La Guerra del Kosovo ha rappresentato un vero e proprio spartiacque: concretizza per la prima volta, nella sua formulazione contemporanea, il paradigma della "guerra umanitaria" ed inaugura una nuova modalità di concezione della guerra stessa, in cui la caratterizzazione etno-politica può intervenire a giustificare, strumentalizzando la dinamica etnica e manipolando le narrazioni culturali, interventi militari o vere e proprie aggressioni.
L'azione degli operatori e operatrici civili di pace punta ad un lavoro di tessitura e di ricomposizione dei rapporti sociali: sviluppa, in sinergia con gli operatori e le operatrici locali, una modalità di intervento "sul" e "nel" conflitto, abitando lo scenario del conflitto dalla parte delle vittime delle violenze e delle violazioni e attraversando la dinamica di conflitto con un approccio orientato al superamento delle conseguenze della violenza e alla trasformazione dello scenario, all'insegna, al contempo, della pace e della giustizia.
E' anche una azione di ricomposizione e di comunicazione: di messa in condivisione, di costruzione di ponti, di lettura e di interpretazione del conflitto e del contesto. Per quello parliamo spesso di ricerca-azione: una metodologia che ci riporta alla lezione di un maestro degli studi per la pace, Alberto l'Abate, che abbiamo fatto nostra, come operatori e operatrici di pace, che ci mantiene in costante ascolto, del conflitto e delle sue "griglie di lettura" e del contesto con le sue contraddizioni e le sue ambivalenze.
Negli scenari del conflitto, le risorse sociali e i patrimoni culturali possono assumere una importanza estremamente significativa. Precipitati nella spirale della violenza, quando vengono fatti oggetto di distruzione e di vandalizzazione, perché identificati come segni culturali o matrici identitarie del "nemico", essi possono tuttavia veicolare una memoria collettiva e rappresentare un determinato complesso di eventi e di relazioni, o trasferire un patrimonio di senso attraverso le epoche.
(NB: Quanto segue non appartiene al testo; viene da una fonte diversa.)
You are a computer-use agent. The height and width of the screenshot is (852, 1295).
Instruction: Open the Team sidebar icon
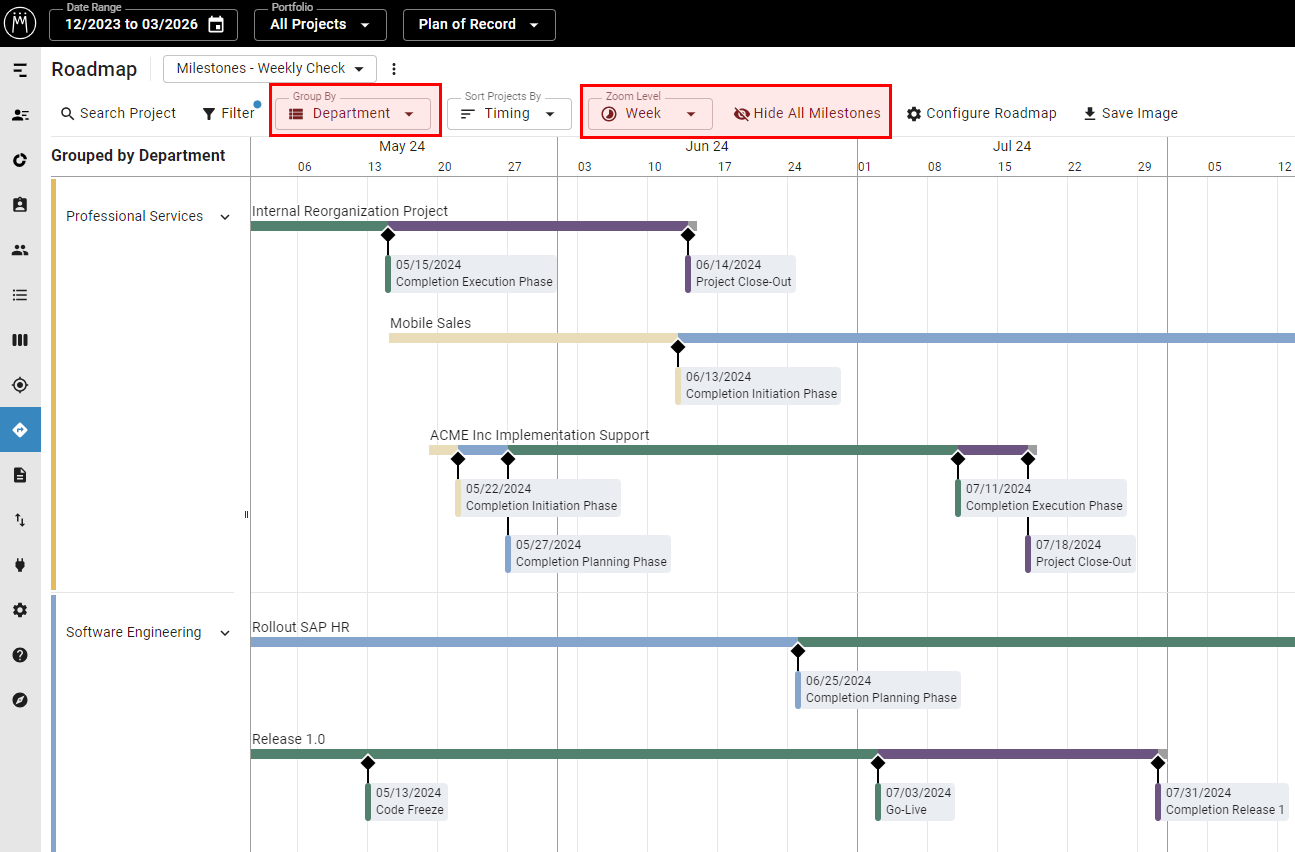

Se da una parte i Balcani sono da sempre luogo di conflitti e di attraversamenti, essi sono anche, d'altra parte, lo scenario in cui sono state sperimentate, storicamente, esperienze politiche e culturali di grandissima rilevanza, nel senso della pace e della giustizia, ma anche ed in particolare nel senso dell'inclusione e dell'incontro tra i popoli e le culture. Nel senso della convivenza. Il contesto multi-culturale della ex Jugoslavia: sei stati, cinque nazioni, quattro lingue, tre religioni, due alfabeti ....
Il volume, con la ricerca-azione che lo sostanzia, rappresenta anche una riflessione sui patrimoni culturali, sia materiali sia intangibili, in termini di sedimenti di memoria e di valore culturale universale al di là e oltre le divisioni socio-culturali e le barriere etniche. Il nesso tra pace e giustizia, migrazioni e inclusione diventa allora significativamente evidente: nell'incontro con l'altro maturano le condizioni dello sviluppo dei rapporti sociali e l'impegno per l'inclusione e per l'accoglienza.
L'evento presso la Libreria Tamu, a Napoli, in calendario sabato 16 Marzo, diventa così l'occasione per riflettere e per confrontarci su questi ed altri contenuti. Una riflessione corale con cui provare a mettere a fuoco il tema della memoria per superare i "recinti" delle appartenenze escludenti e delineare una prospettiva di convivenza, di condivisione e di pace.